** Opening Working data block **
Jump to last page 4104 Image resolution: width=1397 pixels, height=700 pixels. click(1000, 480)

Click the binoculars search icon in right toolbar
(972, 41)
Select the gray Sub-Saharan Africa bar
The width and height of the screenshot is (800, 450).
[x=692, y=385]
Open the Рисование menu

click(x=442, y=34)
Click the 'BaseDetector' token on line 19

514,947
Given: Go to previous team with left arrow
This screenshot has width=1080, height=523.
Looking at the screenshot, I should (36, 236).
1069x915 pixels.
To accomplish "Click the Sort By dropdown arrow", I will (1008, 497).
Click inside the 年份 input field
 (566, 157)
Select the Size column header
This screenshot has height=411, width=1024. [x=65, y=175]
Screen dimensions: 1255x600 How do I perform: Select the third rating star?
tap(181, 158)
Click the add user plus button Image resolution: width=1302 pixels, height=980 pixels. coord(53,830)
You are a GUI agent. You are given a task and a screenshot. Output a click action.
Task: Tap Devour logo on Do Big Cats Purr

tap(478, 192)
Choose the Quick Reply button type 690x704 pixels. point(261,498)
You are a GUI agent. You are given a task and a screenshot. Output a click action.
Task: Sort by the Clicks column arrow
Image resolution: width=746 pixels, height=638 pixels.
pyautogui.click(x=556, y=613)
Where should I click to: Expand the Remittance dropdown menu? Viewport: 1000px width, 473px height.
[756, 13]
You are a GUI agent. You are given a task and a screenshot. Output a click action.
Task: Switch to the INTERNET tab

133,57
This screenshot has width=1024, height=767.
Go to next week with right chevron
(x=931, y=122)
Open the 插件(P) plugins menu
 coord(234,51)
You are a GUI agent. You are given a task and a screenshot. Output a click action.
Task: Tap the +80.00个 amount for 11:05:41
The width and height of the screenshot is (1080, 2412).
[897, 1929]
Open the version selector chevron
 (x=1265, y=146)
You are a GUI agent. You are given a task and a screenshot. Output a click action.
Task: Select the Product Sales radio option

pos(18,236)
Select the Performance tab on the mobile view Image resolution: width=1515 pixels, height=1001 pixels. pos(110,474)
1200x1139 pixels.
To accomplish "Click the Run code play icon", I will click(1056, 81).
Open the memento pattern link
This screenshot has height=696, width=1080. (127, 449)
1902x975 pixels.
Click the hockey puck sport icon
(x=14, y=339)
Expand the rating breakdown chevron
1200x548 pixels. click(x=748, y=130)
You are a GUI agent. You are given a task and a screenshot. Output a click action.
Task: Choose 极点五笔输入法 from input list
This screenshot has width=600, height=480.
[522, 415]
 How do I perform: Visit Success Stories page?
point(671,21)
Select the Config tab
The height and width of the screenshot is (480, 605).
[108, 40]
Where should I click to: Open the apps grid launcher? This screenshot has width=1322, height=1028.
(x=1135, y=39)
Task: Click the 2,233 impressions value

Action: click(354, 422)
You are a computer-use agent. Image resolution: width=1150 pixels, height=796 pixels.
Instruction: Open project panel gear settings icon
** Closing Working data block **
## Exercise
Print the lines above from the one with "Click the hockey puck sport icon" through the one with "Select the Config tab", both included, exactly as written and nothing more.

## Written solution
Click the hockey puck sport icon
(x=14, y=339)
Expand the rating breakdown chevron
1200x548 pixels. click(x=748, y=130)
You are a GUI agent. You are given a task and a screenshot. Output a click action.
Task: Choose 极点五笔输入法 from input list
This screenshot has width=600, height=480.
[522, 415]
 How do I perform: Visit Success Stories page?
point(671,21)
Select the Config tab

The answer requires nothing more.